Thanks for the replies!

Couple questions though.. what is tmg and plcar?

I weigh 223 on a bulk, do you think that 5 grams creatine before and after is a good amount, or 5 or 10g only after?

Do you have any suppliers that you feel are most credible?  Personally i like Optimum Nutrition, and NOW, but is there a company I should look for instead?  

Thanks


----------



## nni (Jan 3, 2010)

tmg is also know as betaine hcl. plcar is a better form of acetyl-l-carnitine.

there is a creatine calculator somewhere, i dont remember the proper amounts. 10 is a safe bet, but probably slightly high. 

those are two good sources, beware of random bulk suppliers though.


----------



## Motorcycled00d (Jan 3, 2010)

Oh alright, I didn't know that plcar was Propionyl-L-Carnitine.  Do you think that there is a noticeable difference between regular L-carnitine, and Propionyl-L-Carnitine?  

Do you see any benefit to supplementing with Arginine Ethyl Ester, or is it just a waste?

And for the bulk powders, I found one website that had everything, and the company was 1fast400, is this reliable?  

In your opinion, is there any benefit to Creatine Ethyl Ester over regular monohydrate? or is it more of a sales gimmick?

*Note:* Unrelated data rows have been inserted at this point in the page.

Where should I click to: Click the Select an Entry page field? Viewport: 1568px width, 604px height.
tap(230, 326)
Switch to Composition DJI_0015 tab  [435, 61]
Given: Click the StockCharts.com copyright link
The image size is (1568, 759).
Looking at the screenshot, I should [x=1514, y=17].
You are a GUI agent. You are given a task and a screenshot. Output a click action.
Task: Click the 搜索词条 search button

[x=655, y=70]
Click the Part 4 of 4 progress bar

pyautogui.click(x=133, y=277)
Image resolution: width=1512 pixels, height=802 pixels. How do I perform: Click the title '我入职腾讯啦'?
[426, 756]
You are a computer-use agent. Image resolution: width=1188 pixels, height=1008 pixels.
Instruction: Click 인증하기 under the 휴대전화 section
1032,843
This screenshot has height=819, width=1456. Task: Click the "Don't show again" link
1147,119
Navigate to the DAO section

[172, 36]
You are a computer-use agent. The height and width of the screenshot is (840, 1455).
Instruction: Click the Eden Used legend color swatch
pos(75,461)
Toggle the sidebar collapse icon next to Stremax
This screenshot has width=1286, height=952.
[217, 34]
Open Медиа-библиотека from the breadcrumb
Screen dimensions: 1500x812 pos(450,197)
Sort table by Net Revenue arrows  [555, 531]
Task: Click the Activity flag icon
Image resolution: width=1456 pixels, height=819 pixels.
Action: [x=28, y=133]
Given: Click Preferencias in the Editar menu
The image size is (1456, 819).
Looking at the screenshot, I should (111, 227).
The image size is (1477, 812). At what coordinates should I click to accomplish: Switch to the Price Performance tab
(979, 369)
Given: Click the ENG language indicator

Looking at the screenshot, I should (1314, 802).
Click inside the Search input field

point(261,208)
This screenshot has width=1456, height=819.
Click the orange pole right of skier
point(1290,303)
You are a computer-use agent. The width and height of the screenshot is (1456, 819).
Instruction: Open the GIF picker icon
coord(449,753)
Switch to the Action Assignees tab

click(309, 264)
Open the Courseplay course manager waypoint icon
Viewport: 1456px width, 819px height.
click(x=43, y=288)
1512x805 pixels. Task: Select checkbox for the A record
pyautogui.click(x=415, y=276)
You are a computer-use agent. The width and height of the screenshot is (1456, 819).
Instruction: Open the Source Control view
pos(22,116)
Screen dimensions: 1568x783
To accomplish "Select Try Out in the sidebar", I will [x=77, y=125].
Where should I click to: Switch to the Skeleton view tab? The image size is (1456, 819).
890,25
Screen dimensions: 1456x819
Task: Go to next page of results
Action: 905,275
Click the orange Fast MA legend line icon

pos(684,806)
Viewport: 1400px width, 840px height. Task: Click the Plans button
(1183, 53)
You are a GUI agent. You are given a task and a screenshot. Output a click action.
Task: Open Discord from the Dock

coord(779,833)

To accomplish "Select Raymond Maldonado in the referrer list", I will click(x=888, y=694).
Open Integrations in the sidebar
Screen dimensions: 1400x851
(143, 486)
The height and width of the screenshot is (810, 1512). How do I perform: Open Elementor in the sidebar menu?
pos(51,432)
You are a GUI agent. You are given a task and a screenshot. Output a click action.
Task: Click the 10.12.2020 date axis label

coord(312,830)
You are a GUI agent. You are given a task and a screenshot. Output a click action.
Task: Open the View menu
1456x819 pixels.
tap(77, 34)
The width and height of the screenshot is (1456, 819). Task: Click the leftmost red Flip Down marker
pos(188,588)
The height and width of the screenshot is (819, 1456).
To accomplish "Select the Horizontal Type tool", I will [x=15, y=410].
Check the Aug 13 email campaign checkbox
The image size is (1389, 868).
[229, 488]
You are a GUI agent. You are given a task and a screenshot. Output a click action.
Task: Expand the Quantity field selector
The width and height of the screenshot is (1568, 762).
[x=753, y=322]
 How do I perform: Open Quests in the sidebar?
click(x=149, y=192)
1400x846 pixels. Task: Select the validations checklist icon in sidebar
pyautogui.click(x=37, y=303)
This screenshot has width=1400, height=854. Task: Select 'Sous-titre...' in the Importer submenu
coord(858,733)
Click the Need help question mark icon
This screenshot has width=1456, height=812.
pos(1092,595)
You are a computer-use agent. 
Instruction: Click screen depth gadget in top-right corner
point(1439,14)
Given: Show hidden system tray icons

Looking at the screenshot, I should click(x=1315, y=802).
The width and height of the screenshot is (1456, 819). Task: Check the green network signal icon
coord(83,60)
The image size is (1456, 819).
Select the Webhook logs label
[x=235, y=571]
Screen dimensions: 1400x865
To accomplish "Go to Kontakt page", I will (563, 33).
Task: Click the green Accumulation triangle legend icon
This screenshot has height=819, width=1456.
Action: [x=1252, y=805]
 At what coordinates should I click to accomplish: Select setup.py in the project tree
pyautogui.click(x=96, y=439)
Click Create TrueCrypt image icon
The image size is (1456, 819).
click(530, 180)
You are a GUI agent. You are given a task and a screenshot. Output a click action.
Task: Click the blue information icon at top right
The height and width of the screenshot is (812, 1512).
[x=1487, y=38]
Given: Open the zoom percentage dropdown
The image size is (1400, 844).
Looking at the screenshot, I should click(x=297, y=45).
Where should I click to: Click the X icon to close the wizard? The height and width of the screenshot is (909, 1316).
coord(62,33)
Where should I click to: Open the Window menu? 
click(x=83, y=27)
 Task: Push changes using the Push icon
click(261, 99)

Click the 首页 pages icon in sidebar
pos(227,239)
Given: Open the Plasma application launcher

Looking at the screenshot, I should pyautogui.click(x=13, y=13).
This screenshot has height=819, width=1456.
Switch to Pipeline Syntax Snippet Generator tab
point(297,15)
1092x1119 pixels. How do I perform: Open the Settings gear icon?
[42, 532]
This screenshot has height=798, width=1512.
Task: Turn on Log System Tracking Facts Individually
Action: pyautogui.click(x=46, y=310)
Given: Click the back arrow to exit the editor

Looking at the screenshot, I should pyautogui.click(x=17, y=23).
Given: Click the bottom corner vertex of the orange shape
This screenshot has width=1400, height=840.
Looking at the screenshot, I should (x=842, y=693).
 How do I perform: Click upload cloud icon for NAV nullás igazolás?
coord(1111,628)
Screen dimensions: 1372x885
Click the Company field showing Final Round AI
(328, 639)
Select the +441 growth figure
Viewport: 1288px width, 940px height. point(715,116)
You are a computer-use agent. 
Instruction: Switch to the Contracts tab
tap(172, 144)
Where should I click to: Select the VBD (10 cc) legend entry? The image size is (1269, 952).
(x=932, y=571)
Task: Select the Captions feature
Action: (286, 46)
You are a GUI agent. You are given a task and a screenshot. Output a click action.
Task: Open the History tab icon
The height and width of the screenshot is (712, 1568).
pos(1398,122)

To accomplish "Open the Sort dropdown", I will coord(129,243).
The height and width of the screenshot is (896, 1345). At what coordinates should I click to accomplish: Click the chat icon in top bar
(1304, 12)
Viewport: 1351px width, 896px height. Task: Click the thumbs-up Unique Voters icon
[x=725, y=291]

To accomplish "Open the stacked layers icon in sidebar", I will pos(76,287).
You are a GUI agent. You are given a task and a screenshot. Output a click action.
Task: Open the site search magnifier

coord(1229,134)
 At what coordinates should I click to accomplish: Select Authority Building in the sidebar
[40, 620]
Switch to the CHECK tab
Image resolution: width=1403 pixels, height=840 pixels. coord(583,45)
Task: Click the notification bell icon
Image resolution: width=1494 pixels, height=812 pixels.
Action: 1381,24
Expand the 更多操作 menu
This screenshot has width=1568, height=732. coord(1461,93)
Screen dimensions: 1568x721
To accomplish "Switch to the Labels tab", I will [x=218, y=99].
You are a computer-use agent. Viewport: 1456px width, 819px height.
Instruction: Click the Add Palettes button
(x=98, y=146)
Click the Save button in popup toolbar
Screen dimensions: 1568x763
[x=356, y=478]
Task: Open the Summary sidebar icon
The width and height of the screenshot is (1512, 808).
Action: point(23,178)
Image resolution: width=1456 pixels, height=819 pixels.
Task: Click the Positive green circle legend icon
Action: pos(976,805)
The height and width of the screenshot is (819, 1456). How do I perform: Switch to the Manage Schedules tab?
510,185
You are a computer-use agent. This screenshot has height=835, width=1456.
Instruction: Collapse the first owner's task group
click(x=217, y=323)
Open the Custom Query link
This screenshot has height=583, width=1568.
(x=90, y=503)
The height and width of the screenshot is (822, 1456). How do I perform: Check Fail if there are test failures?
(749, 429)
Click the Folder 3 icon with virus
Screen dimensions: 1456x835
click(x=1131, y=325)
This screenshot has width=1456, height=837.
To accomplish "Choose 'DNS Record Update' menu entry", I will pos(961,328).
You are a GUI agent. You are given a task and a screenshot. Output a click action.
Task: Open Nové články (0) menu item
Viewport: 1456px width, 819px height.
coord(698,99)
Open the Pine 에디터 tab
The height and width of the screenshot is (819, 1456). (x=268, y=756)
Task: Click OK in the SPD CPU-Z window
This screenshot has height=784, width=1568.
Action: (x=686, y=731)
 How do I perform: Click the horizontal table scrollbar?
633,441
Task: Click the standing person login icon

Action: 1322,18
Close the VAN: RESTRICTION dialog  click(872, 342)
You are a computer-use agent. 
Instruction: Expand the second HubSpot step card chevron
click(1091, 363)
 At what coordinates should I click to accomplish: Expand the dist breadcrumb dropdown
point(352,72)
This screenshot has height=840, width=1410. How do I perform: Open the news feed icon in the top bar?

Thanks again for your help.. I've read so much on supplements but many sources contradict each other.


----------



## awhites1 (Jan 4, 2010)

NO shotgun has all that and more.....just saying


----------



## nni (Jan 4, 2010)

awhites1 said:


> NO shotgun has all that and more.....just saying



his idea, yes, my idea, no.


----------



## Motorcycled00d (Jan 4, 2010)

awhites1 said:


> NO shotgun has all that and more.....just saying



Yeah, but "alot more" also includes crappy sugars, flavoring, and coloring that I don't want in my body.  Also,  a lot of pre-made pre-workouts don't give you much the the supplements you actually need, so I would rather make my own.


----------